■ Görevleriniz ■
[a] Belge metnine göre aşağıdaki soruları yanıtlayın:
(i) Peygamberin sözüne göre en kötü düşmanımız nedir?
(ii) Metinde büyük harflerle yazılmış söz hangisidir?
(iii) İçeriden çekilmek istenen "ah" için metinde ne söyleniyor?
[b] Belge metninin "Bir de demişsin" sözleriyle başlayıp "ki bu dünyadan." sözlerine kadar süren kısmını hiçbir değişiklik yapmadan yeniden yazın.

■ Belge Metni ■
────

Sen demişsin ya”Sizin en kötü düşmanınız nefsinizdir” diye. Evet, nefsimden çektim her ne çektiysem. Ona hâkim olamadım. Nefsi arzularıma yöneldim. Belki de hâlâ yönelmekteyim. Keşke sen olsaydın da sen uyarsaydın beni, bizi, ümmetini. Silseydin gözyaşlarımızı. Çünkü ümmetin ağlıyor Ya Resulallah, ümmetin ağlıyor. Kimse yok gözyaşlarını silecek. Ümmetin seni özlüyor, sana hasret Ya Resulallah! Sana hasretimden, özlemimden içimden öyle bir “ah” çekmek geliyor ki. Sanki bu “ah” tüm yeri göğü oynatacak.
Bir de demişsin ki “KİŞİ SEVDİĞİYLE BERABERDİR”. Ben seni çok seviyorum. Ama acaba seninle miyim? Seninle olabilmek, sana yar olabilmek… Allah’ım ne kadar güzel bir şeydir o. Habibine yar olabilmek, sevgilinin sevdiği olabilmek ne kadar da güzeldir. Ben de Habibine yar olsam. Başka ne isterim ki bu dünyadan.

────

■ Verilen Bilgiler ■
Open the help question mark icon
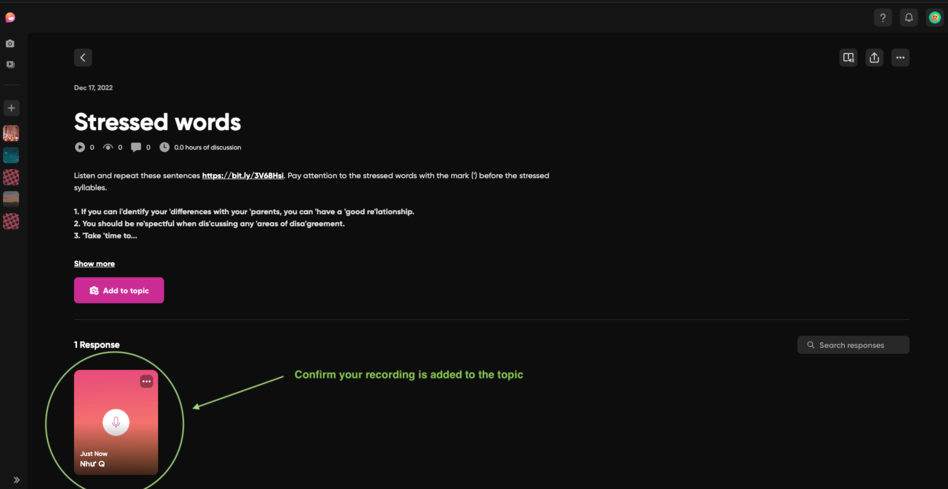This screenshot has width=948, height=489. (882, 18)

────

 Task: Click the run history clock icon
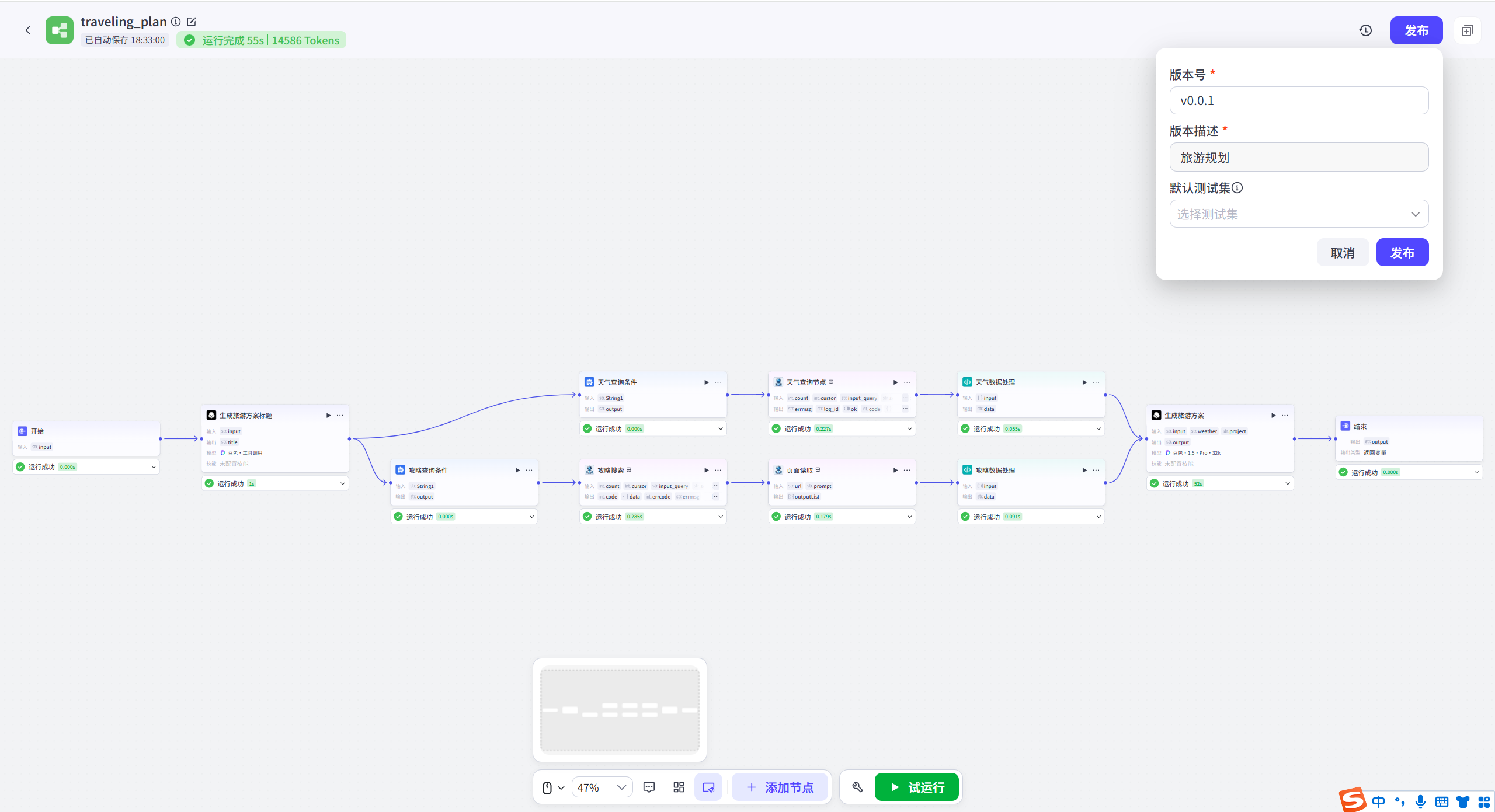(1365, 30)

────

■ Yanıtlar ■
[a]
(i) Nefsimiz.
(ii) "KİŞİ SEVDİĞİYLE BERABERDİR"
(iii) Bu "ah"ın sanki tüm yeri göğü oynatacağı söyleniyor.

[b]
Bir de demişsin ki “KİŞİ SEVDİĞİYLE BERABERDİR”. Ben seni çok seviyorum. Ama acaba seninle miyim? Seninle olabilmek, sana yar olabilmek… Allah’ım ne kadar güzel bir şeydir o. Habibine yar olabilmek, sevgilinin sevdiği olabilmek ne kadar da güzeldir. Ben de Habibine yar olsam. Başka ne isterim ki bu dünyadan.